***** PROVIDED INFORMATION

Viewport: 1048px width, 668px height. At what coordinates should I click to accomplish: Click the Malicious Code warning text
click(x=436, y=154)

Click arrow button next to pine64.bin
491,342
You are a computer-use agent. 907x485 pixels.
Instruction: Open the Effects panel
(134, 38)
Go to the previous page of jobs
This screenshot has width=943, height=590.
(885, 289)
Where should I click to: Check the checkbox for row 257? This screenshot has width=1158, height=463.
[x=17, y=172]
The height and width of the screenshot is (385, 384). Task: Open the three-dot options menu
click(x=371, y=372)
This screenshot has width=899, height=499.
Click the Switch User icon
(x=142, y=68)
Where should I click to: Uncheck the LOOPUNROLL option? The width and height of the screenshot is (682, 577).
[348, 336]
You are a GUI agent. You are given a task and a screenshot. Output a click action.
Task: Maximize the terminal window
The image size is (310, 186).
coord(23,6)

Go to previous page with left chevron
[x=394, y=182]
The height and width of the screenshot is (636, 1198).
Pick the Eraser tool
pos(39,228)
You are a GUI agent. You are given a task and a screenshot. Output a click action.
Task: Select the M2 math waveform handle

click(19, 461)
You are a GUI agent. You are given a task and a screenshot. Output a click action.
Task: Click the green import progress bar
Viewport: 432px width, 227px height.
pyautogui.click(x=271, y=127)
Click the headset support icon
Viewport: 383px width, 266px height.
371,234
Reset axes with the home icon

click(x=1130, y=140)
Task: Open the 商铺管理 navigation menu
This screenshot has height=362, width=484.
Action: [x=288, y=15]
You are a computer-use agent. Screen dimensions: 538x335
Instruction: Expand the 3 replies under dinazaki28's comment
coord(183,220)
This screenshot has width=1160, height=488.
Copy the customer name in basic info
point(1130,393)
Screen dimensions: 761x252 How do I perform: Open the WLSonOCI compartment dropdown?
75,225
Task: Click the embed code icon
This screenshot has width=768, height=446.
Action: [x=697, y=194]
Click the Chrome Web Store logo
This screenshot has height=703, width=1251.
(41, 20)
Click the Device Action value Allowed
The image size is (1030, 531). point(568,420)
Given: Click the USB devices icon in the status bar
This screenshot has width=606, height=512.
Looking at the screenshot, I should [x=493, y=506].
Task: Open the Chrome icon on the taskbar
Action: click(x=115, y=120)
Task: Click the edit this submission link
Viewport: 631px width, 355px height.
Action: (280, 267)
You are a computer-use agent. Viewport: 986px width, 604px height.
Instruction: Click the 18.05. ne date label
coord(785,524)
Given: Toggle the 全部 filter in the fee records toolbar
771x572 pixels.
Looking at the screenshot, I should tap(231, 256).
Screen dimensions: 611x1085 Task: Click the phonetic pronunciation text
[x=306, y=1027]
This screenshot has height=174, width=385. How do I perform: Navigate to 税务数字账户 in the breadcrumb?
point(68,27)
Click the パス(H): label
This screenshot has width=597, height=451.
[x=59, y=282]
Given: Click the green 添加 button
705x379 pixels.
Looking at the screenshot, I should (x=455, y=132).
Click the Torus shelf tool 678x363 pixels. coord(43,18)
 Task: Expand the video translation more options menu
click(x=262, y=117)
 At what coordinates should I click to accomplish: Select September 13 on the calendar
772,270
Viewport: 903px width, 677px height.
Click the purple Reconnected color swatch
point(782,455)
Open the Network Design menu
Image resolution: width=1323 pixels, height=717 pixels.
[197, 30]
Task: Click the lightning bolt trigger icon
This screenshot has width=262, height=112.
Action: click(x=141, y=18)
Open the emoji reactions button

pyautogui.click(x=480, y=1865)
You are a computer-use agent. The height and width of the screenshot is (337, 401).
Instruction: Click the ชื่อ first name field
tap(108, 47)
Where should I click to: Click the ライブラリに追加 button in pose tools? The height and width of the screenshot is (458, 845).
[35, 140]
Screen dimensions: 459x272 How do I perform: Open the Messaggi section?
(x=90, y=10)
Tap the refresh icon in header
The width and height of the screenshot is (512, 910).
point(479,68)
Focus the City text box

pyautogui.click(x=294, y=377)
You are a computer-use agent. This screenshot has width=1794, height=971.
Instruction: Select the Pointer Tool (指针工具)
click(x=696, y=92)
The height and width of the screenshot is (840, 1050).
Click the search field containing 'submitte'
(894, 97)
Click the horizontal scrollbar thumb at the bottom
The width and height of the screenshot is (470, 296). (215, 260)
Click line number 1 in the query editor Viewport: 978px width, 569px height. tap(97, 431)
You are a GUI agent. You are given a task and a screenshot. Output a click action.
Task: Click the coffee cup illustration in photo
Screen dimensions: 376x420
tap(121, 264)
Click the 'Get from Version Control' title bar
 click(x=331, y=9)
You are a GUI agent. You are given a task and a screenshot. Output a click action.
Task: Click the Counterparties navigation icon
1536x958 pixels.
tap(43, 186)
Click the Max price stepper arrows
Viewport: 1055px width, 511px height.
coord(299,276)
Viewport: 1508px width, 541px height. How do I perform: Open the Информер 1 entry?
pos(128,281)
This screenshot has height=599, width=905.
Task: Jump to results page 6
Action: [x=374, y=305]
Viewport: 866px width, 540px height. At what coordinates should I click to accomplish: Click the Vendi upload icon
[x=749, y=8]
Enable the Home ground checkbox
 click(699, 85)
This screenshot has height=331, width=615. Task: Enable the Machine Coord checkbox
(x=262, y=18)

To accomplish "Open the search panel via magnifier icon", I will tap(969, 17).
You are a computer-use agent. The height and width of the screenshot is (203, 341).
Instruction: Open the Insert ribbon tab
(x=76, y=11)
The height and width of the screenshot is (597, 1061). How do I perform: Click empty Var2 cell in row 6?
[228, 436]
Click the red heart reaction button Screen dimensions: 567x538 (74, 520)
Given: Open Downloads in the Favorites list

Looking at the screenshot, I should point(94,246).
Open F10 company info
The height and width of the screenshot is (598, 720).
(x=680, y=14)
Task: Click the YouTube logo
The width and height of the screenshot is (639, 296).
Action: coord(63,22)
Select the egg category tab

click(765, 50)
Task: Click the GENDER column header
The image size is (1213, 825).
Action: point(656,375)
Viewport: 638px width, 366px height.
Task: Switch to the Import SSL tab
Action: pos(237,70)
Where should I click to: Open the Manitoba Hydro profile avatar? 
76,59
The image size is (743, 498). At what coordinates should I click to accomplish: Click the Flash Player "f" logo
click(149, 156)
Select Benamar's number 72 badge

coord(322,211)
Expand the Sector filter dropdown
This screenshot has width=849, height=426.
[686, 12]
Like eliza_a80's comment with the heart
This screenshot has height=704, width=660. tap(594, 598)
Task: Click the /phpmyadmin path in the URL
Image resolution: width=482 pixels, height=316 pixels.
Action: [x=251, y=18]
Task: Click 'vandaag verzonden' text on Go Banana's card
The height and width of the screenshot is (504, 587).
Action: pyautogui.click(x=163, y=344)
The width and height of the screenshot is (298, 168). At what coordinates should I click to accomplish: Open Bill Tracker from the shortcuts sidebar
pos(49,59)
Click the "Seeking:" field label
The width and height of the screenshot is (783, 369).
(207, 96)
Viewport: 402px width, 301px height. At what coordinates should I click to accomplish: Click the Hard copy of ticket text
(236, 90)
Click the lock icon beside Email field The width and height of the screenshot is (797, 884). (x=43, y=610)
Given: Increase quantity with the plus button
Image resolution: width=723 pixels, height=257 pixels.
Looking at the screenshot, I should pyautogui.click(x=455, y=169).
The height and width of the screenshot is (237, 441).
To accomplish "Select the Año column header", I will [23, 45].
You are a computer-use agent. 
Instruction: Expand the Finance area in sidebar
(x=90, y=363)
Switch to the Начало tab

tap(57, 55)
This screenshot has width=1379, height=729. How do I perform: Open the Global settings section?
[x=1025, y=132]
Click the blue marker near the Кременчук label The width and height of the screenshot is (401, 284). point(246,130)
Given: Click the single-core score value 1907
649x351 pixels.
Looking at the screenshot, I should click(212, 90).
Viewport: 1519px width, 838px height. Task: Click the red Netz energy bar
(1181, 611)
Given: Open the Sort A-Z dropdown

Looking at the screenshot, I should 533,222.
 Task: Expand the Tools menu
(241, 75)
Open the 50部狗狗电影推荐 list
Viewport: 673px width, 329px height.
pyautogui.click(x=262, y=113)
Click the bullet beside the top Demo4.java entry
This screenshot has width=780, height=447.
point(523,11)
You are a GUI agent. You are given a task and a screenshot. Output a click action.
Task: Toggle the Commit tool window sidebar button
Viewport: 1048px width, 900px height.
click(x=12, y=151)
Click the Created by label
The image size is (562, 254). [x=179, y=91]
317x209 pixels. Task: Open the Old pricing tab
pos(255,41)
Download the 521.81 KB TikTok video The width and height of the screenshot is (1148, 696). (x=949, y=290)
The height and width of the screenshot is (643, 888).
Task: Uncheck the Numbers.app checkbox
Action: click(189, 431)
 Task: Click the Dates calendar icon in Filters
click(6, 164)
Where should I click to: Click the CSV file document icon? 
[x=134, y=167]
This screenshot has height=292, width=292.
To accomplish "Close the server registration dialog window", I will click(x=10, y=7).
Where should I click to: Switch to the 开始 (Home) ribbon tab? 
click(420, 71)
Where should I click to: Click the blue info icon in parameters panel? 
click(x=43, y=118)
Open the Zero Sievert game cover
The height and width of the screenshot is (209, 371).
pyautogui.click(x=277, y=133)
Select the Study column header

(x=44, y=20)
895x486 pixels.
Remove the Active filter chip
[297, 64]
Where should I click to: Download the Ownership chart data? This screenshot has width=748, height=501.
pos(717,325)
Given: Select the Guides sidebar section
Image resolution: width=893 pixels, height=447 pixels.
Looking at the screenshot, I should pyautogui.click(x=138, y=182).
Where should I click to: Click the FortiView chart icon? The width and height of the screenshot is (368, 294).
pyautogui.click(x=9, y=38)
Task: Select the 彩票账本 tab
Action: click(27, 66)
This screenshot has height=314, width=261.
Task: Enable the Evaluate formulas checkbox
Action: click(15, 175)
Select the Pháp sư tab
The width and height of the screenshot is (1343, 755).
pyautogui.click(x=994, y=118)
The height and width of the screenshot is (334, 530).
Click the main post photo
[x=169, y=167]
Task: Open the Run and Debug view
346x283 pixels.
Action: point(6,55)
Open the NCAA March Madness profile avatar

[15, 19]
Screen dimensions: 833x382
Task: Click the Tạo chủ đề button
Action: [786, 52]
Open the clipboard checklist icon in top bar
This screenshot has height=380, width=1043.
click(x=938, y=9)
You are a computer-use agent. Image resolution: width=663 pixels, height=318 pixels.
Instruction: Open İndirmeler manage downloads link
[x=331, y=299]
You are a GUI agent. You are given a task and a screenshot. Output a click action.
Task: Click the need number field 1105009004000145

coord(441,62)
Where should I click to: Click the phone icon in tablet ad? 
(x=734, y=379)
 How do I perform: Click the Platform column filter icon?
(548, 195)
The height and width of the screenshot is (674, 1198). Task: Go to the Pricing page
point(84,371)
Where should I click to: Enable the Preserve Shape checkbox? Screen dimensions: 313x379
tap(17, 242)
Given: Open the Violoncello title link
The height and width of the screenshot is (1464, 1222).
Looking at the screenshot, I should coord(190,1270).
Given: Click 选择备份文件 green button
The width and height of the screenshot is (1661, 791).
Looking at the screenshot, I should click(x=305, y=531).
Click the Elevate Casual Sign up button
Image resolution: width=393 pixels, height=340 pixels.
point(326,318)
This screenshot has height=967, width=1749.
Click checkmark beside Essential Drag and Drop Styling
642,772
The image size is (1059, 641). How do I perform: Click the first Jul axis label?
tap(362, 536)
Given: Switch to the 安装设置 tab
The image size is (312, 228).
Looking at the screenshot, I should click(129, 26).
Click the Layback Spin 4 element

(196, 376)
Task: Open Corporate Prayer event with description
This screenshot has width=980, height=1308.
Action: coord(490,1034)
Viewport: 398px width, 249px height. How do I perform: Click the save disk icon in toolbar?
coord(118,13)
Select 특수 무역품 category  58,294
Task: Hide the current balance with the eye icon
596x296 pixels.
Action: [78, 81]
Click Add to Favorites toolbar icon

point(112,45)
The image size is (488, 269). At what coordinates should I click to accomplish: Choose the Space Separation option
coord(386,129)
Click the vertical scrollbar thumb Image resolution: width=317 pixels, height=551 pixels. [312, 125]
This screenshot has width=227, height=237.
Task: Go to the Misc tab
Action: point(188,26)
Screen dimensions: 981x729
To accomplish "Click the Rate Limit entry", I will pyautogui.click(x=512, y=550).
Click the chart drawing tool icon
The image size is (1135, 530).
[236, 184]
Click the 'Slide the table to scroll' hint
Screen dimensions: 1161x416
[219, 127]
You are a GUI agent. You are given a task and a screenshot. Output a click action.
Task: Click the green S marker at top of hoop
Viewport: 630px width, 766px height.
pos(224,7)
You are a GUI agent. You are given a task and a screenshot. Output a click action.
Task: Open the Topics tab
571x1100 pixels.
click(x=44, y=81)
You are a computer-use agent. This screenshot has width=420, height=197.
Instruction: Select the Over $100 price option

**********

WHAT IS EXPECTED
In the entries above, find the line with "Image resolution: width=893" and the line with "Given: Click 选择备份文件 green button", then set down exactly those two and every line between them, nothing else.

ANSWER
Image resolution: width=893 pixels, height=447 pixels.
Looking at the screenshot, I should pyautogui.click(x=138, y=182).
Where should I click to: Click the FortiView chart icon? The width and height of the screenshot is (368, 294).
pyautogui.click(x=9, y=38)
Task: Select the 彩票账本 tab
Action: click(27, 66)
This screenshot has height=314, width=261.
Task: Enable the Evaluate formulas checkbox
Action: click(15, 175)
Select the Pháp sư tab
The width and height of the screenshot is (1343, 755).
pyautogui.click(x=994, y=118)
The height and width of the screenshot is (334, 530).
Click the main post photo
[x=169, y=167]
Task: Open the Run and Debug view
346x283 pixels.
Action: point(6,55)
Open the NCAA March Madness profile avatar

[15, 19]
Screen dimensions: 833x382
Task: Click the Tạo chủ đề button
Action: [786, 52]
Open the clipboard checklist icon in top bar
This screenshot has height=380, width=1043.
click(x=938, y=9)
You are a computer-use agent. Image resolution: width=663 pixels, height=318 pixels.
Instruction: Open İndirmeler manage downloads link
[x=331, y=299]
You are a GUI agent. You are given a task and a screenshot. Output a click action.
Task: Click the need number field 1105009004000145

coord(441,62)
Where should I click to: Click the phone icon in tablet ad? 
(x=734, y=379)
 How do I perform: Click the Platform column filter icon?
(548, 195)
The height and width of the screenshot is (674, 1198). Task: Go to the Pricing page
point(84,371)
Where should I click to: Enable the Preserve Shape checkbox? Screen dimensions: 313x379
tap(17, 242)
Given: Open the Violoncello title link
The height and width of the screenshot is (1464, 1222).
Looking at the screenshot, I should coord(190,1270).
Given: Click 选择备份文件 green button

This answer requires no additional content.